The intuitive meaning of the set-valued information d is that, if \(|d(x)| > 1\) for some \(x \in U\), then the real decision associated with x (i.e. t(x)) is not known precisely, but is known to be in d(x). Notice that Definition 1 is a proper generalization of decision tables: if \(|d(x)| = 1\) for all \(x \in U\), then we have a standard decision table.

Remark 1

In Definition 1, a set-valued decision attribute is modelled as a function \(d: U \rightarrow \mathcal {P}(V_t)\). While this mapping is formally well-defined for a concrete decision table, let us mention that, strictly speaking, there is no functional dependency between x and d(x). In fact, d(x) is not considered as a property of x, but rather represents information about a property of x, namely the underlying decision attribute t(x). As such, it reflects the epistemic state of the decision maker.

Definition 2

An instantiation of an SDT \(\langle U, Att, t, d \rangle \) is a standard DT \(\langle U, Att, t'\rangle \) such that \(t'(x) \in d(x)\) for all \(x \in U\). The set of instantiations of SDT is denoted \(\mathcal {I}(SDT)\).
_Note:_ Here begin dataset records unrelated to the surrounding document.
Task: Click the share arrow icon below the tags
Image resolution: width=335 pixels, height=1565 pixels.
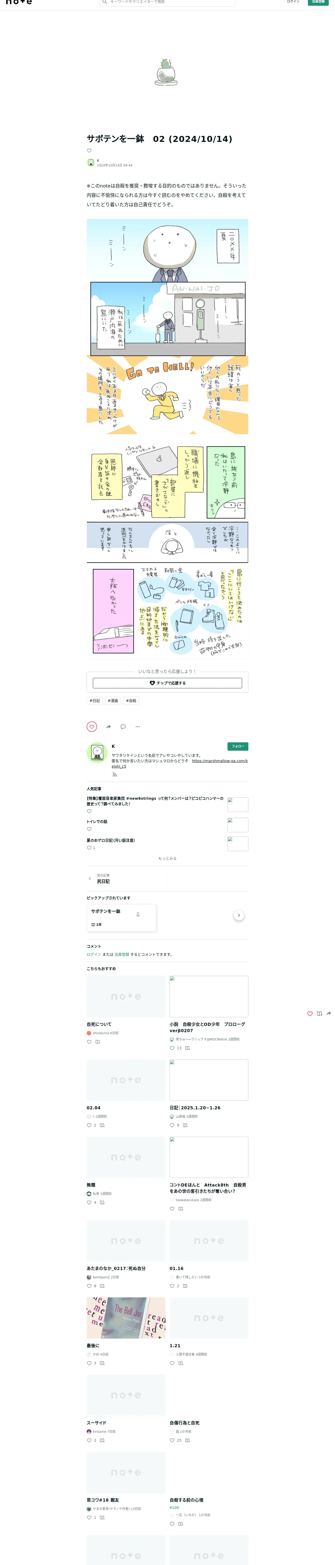Action: click(x=108, y=727)
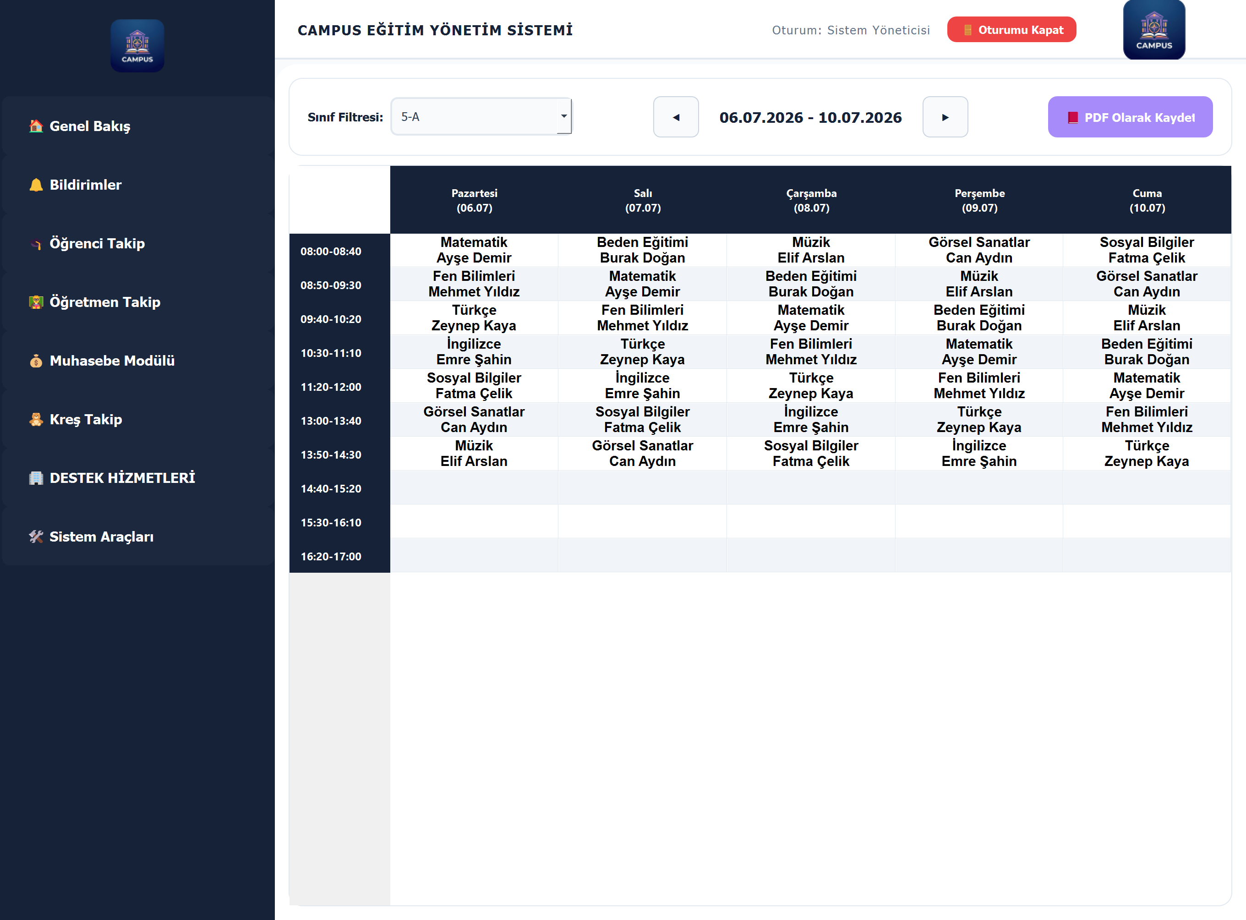Click the bell icon for Bildirimler
The width and height of the screenshot is (1246, 920).
click(36, 185)
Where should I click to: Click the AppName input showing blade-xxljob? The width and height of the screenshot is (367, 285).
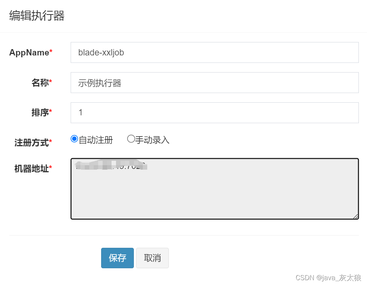[214, 52]
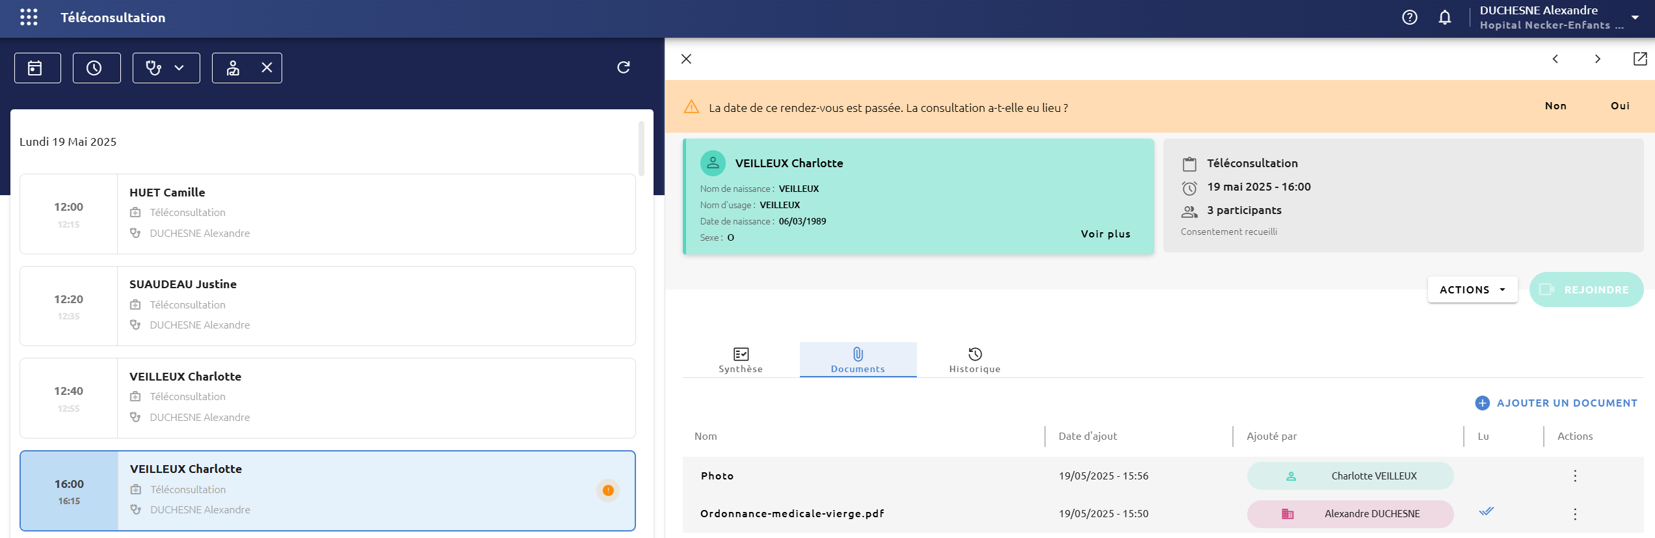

Based on the notion of SDT, we can generalize the notion of inconsistency.

Definition 3

Let \(B \subset Att\), then SDT is B-inconsistent if

$$\begin{aligned} \exists x_1, x_2 \in U, \forall a \in B, a(x_1) = a(x_2) \text { and } d(x_1) \cap d(x_2) = \emptyset . \end{aligned}$$
(6)

We call such a pair \(x_1, x_2\) inconsistent, otherwise it is consistent.

Thus, inconsistency implies the existence of (at least) two indiscernible objects with non-overlapping superset decisions. We say that an instantiation I is consistent with a SDT S (short, is consistent) if the following holds for all \(x_1, x_2\): if \(x_1,x_2\) are consistent in S, then they are also consistent in I.

3.2 Superset Reducts

Learning from superset data is closely connected to the idea of data disambiguation in the sense of figuring out the most plausible instantiation of the set-valued training data [8, 11]. But what makes one instantiation more plausible than another one? One approach originally proposed in [9] refers to the principle of simplicity in the spirit of Occam’s razor (which can be given a theoretical justification in terms of Kolmogorov complexity [14]): An instantiation that can be explained by a simple model is more plausible than an instantiation that requires a complex model. In the context of RST-based data analysis, a natural measure of model complexity is the size of the reduct. This leads us to the following definition.

Definition 4

A set of attributes \(R \subseteq Att\) is a superset reduct if there exists a consistent instantiation \(\mathcal {I} = \langle U, Att, t \rangle \) such that R is a reduct for \(\mathcal {I}\). We denote with \(RED_{super}\) the set of superset reducts. The minimum description length (MDL) instantiation is one of the consistent instantiations of SDT that admit a reduct of minimum size compared to all the reducts of all possible consistent instantiations. We will call the corresponding reduct MDL reduct.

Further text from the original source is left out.